* Work instruction
Reproduce word for word the lines between those holding "Click symbol icon" and "Screen dimensions: 491x393", inclusive, and nothing else from the data below.

* Source data
┌──
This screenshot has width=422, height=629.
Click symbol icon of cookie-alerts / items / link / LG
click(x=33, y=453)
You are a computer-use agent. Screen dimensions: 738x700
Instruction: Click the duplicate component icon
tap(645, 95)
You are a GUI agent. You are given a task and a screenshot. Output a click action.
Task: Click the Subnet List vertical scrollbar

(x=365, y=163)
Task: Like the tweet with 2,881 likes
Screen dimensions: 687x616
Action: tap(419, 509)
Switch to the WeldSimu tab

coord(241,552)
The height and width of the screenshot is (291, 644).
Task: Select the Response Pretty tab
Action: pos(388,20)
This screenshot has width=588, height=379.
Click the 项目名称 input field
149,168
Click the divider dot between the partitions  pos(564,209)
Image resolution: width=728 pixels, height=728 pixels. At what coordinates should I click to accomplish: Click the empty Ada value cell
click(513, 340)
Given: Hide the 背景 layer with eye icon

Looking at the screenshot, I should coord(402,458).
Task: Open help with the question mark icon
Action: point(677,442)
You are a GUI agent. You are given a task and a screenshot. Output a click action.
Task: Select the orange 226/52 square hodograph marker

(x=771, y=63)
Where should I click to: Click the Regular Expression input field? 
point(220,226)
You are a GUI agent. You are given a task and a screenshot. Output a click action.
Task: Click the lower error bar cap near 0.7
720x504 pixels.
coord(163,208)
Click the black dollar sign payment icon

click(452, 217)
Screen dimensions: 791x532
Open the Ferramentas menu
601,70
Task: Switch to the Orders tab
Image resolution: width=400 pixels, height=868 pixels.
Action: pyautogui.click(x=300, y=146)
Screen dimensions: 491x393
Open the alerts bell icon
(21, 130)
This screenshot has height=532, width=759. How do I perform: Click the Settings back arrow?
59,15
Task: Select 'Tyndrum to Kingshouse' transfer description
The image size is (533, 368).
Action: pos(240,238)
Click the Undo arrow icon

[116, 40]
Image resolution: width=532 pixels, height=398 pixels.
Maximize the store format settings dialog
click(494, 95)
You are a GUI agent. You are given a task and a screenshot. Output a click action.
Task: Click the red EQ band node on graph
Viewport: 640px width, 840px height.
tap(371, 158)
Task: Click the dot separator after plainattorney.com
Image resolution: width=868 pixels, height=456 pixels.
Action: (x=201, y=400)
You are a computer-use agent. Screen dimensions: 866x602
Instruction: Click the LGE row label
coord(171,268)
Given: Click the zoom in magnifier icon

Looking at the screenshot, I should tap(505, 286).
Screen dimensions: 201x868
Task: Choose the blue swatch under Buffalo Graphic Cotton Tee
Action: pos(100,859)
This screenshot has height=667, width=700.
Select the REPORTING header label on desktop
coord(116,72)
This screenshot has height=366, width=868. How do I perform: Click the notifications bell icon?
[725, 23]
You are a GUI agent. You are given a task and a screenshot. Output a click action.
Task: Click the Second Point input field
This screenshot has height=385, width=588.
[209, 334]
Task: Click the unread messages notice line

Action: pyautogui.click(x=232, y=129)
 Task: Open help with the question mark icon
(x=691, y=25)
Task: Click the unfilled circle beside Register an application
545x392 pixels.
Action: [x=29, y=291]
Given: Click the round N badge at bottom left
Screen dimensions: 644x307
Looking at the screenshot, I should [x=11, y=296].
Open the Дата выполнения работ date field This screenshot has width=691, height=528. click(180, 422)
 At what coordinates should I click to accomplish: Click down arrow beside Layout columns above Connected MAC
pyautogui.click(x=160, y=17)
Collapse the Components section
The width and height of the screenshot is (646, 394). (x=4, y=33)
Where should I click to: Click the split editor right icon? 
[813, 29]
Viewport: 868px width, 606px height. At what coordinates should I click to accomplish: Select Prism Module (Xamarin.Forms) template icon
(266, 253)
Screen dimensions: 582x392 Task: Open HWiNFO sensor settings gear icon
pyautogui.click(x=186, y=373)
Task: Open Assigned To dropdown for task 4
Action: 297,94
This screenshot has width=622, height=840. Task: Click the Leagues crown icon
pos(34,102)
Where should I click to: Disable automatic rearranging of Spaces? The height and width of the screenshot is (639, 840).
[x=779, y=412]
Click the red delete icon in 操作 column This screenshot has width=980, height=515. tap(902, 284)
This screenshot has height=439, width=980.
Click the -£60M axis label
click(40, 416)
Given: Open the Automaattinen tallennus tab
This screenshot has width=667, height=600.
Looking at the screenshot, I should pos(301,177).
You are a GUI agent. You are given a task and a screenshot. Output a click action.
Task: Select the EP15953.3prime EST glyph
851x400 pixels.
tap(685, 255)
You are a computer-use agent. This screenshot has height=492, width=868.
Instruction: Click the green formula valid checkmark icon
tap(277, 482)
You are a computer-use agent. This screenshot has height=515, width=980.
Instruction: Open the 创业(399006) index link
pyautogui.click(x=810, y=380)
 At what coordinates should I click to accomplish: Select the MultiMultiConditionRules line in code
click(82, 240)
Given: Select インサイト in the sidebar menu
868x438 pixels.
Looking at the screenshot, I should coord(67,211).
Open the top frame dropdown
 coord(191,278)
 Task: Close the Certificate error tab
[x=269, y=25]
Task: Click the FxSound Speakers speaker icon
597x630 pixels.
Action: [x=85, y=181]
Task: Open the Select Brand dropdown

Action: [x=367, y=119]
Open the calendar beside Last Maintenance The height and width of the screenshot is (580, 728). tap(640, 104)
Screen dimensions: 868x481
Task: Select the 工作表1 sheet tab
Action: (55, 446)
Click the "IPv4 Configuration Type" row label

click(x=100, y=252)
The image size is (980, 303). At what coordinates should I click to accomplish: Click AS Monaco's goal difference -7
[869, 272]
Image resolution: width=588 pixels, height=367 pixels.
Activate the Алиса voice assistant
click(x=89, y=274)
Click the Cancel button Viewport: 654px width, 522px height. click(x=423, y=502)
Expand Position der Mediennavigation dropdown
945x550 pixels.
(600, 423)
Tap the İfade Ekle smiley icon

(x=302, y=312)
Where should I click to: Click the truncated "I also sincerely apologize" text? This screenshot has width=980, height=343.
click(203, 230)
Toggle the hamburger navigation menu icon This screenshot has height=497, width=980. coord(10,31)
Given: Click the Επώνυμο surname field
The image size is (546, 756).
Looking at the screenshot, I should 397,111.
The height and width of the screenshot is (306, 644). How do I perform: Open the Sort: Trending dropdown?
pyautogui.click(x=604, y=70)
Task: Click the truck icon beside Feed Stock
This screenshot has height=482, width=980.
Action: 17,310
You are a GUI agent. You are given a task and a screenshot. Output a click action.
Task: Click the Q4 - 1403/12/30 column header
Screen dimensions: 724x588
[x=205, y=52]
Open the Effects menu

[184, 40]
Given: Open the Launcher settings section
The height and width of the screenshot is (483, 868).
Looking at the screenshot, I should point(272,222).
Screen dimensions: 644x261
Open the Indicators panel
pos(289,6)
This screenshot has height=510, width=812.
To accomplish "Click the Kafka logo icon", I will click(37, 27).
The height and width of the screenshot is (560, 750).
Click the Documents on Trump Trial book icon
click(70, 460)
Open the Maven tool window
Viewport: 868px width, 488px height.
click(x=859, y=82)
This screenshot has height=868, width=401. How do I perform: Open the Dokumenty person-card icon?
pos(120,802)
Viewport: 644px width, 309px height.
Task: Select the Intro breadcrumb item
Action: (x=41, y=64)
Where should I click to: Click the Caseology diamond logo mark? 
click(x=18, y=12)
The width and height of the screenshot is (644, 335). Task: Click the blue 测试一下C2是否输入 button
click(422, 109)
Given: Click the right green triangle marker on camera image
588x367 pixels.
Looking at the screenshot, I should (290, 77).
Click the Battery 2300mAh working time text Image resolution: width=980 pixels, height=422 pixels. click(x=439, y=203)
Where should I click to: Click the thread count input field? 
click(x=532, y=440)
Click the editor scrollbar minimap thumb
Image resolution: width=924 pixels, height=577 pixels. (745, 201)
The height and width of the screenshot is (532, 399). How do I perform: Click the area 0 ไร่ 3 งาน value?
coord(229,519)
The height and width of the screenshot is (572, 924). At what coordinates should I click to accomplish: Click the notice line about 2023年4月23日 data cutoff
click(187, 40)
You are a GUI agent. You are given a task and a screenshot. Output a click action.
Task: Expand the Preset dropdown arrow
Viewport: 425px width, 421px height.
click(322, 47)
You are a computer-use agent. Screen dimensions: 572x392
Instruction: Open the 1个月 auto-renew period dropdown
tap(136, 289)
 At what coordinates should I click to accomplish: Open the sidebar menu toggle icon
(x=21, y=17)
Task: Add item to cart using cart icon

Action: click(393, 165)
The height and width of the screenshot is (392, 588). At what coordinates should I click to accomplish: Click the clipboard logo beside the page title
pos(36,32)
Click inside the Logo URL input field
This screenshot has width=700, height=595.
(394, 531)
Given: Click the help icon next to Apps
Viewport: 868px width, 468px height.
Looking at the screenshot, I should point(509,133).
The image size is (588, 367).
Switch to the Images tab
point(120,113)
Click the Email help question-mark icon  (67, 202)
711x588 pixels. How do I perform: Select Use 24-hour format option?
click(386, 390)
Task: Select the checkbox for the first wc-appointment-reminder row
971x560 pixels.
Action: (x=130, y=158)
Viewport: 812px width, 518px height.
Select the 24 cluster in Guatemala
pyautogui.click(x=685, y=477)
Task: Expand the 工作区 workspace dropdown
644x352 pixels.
└──
* Output below
Click symbol icon of cookie-alerts / items / link / LG
click(x=33, y=453)
You are a computer-use agent. Screen dimensions: 738x700
Instruction: Click the duplicate component icon
tap(645, 95)
You are a GUI agent. You are given a task and a screenshot. Output a click action.
Task: Click the Subnet List vertical scrollbar

(x=365, y=163)
Task: Like the tweet with 2,881 likes
Screen dimensions: 687x616
Action: tap(419, 509)
Switch to the WeldSimu tab

coord(241,552)
The height and width of the screenshot is (291, 644).
Task: Select the Response Pretty tab
Action: pos(388,20)
This screenshot has width=588, height=379.
Click the 项目名称 input field
149,168
Click the divider dot between the partitions  pos(564,209)
Image resolution: width=728 pixels, height=728 pixels. At what coordinates should I click to accomplish: Click the empty Ada value cell
click(513, 340)
Given: Hide the 背景 layer with eye icon

Looking at the screenshot, I should coord(402,458).
Task: Open help with the question mark icon
Action: point(677,442)
You are a GUI agent. You are given a task and a screenshot. Output a click action.
Task: Select the orange 226/52 square hodograph marker

(x=771, y=63)
Where should I click to: Click the Regular Expression input field? 
point(220,226)
You are a GUI agent. You are given a task and a screenshot. Output a click action.
Task: Click the lower error bar cap near 0.7
720x504 pixels.
coord(163,208)
Click the black dollar sign payment icon

click(452, 217)
Screen dimensions: 791x532
Open the Ferramentas menu
601,70
Task: Switch to the Orders tab
Image resolution: width=400 pixels, height=868 pixels.
Action: pyautogui.click(x=300, y=146)
Screen dimensions: 491x393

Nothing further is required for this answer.